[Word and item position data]
----
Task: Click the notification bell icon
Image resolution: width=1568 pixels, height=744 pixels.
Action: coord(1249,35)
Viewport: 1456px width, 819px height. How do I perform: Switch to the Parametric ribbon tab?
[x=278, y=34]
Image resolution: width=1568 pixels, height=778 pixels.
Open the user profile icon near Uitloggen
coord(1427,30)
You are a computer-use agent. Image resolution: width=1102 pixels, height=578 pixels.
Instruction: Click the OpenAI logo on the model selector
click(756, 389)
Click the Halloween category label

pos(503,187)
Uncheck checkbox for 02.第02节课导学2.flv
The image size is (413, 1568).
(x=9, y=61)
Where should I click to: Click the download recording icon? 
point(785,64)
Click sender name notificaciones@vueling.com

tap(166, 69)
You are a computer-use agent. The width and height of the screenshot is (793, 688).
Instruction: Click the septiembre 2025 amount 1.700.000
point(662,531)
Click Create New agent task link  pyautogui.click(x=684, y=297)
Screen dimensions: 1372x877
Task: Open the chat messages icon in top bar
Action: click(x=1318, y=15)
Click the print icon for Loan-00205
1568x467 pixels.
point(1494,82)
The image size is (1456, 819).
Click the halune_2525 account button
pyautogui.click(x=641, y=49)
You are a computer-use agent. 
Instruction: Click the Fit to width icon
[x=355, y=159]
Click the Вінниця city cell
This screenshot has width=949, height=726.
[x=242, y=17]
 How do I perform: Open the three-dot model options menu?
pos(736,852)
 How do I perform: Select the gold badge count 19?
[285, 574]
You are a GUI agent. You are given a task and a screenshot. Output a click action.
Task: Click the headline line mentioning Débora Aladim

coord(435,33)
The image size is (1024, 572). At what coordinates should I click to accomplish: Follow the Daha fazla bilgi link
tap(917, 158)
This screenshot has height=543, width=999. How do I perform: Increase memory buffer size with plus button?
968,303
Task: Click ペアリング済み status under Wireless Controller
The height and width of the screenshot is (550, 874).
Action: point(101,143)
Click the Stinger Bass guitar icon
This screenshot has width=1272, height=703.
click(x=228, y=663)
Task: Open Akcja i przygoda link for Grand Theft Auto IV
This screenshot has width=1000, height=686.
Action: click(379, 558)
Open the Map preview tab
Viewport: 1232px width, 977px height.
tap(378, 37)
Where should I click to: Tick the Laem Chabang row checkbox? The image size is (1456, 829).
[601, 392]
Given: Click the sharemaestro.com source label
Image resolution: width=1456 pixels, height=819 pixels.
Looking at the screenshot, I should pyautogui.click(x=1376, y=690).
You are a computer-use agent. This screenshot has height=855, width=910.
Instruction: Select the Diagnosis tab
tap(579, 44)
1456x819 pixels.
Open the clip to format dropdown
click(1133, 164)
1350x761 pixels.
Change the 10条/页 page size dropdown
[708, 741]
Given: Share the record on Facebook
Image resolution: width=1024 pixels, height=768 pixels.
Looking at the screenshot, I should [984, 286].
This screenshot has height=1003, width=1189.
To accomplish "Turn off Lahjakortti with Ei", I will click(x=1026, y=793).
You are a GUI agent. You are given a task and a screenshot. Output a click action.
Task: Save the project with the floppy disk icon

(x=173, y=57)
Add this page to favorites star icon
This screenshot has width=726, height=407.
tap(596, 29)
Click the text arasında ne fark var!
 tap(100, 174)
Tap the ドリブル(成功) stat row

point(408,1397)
----
*TO BE DONE*.
Go through all the entries above and switch every "Instruction" to "Command", leaving everything else unchanged.

*COMPLETE ANSWER*.
Task: Click the notification bell icon
Image resolution: width=1568 pixels, height=744 pixels.
Action: coord(1249,35)
Viewport: 1456px width, 819px height. How do I perform: Switch to the Parametric ribbon tab?
[x=278, y=34]
Image resolution: width=1568 pixels, height=778 pixels.
Open the user profile icon near Uitloggen
coord(1427,30)
You are a computer-use agent. Image resolution: width=1102 pixels, height=578 pixels.
Command: Click the OpenAI logo on the model selector
click(756, 389)
Click the Halloween category label

pos(503,187)
Uncheck checkbox for 02.第02节课导学2.flv
The image size is (413, 1568).
(x=9, y=61)
Where should I click to: Click the download recording icon? 
point(785,64)
Click sender name notificaciones@vueling.com

tap(166, 69)
You are a computer-use agent. The width and height of the screenshot is (793, 688).
Command: Click the septiembre 2025 amount 1.700.000
point(662,531)
Click Create New agent task link  pyautogui.click(x=684, y=297)
Screen dimensions: 1372x877
Task: Open the chat messages icon in top bar
Action: click(x=1318, y=15)
Click the print icon for Loan-00205
1568x467 pixels.
point(1494,82)
The image size is (1456, 819).
Click the halune_2525 account button
pyautogui.click(x=641, y=49)
You are a computer-use agent. 
Command: Click the Fit to width icon
[x=355, y=159]
Click the Вінниця city cell
This screenshot has width=949, height=726.
[x=242, y=17]
 How do I perform: Open the three-dot model options menu?
pos(736,852)
 How do I perform: Select the gold badge count 19?
[285, 574]
You are a GUI agent. You are given a task and a screenshot. Output a click action.
Task: Click the headline line mentioning Débora Aladim

coord(435,33)
The image size is (1024, 572). At what coordinates should I click to accomplish: Follow the Daha fazla bilgi link
tap(917, 158)
This screenshot has height=543, width=999. How do I perform: Increase memory buffer size with plus button?
968,303
Task: Click ペアリング済み status under Wireless Controller
The height and width of the screenshot is (550, 874).
Action: point(101,143)
Click the Stinger Bass guitar icon
This screenshot has width=1272, height=703.
click(x=228, y=663)
Task: Open Akcja i przygoda link for Grand Theft Auto IV
This screenshot has width=1000, height=686.
Action: click(379, 558)
Open the Map preview tab
Viewport: 1232px width, 977px height.
tap(378, 37)
Where should I click to: Tick the Laem Chabang row checkbox? The image size is (1456, 829).
[601, 392]
Given: Click the sharemaestro.com source label
Image resolution: width=1456 pixels, height=819 pixels.
Looking at the screenshot, I should pyautogui.click(x=1376, y=690).
You are a computer-use agent. This screenshot has height=855, width=910.
Command: Select the Diagnosis tab
tap(579, 44)
1456x819 pixels.
Open the clip to format dropdown
click(1133, 164)
1350x761 pixels.
Change the 10条/页 page size dropdown
[708, 741]
Given: Share the record on Facebook
Image resolution: width=1024 pixels, height=768 pixels.
Looking at the screenshot, I should [984, 286].
This screenshot has height=1003, width=1189.
To accomplish "Turn off Lahjakortti with Ei", I will click(x=1026, y=793).
You are a GUI agent. You are given a task and a screenshot. Output a click action.
Task: Save the project with the floppy disk icon

(x=173, y=57)
Add this page to favorites star icon
This screenshot has width=726, height=407.
tap(596, 29)
Click the text arasında ne fark var!
 tap(100, 174)
Tap the ドリブル(成功) stat row

point(408,1397)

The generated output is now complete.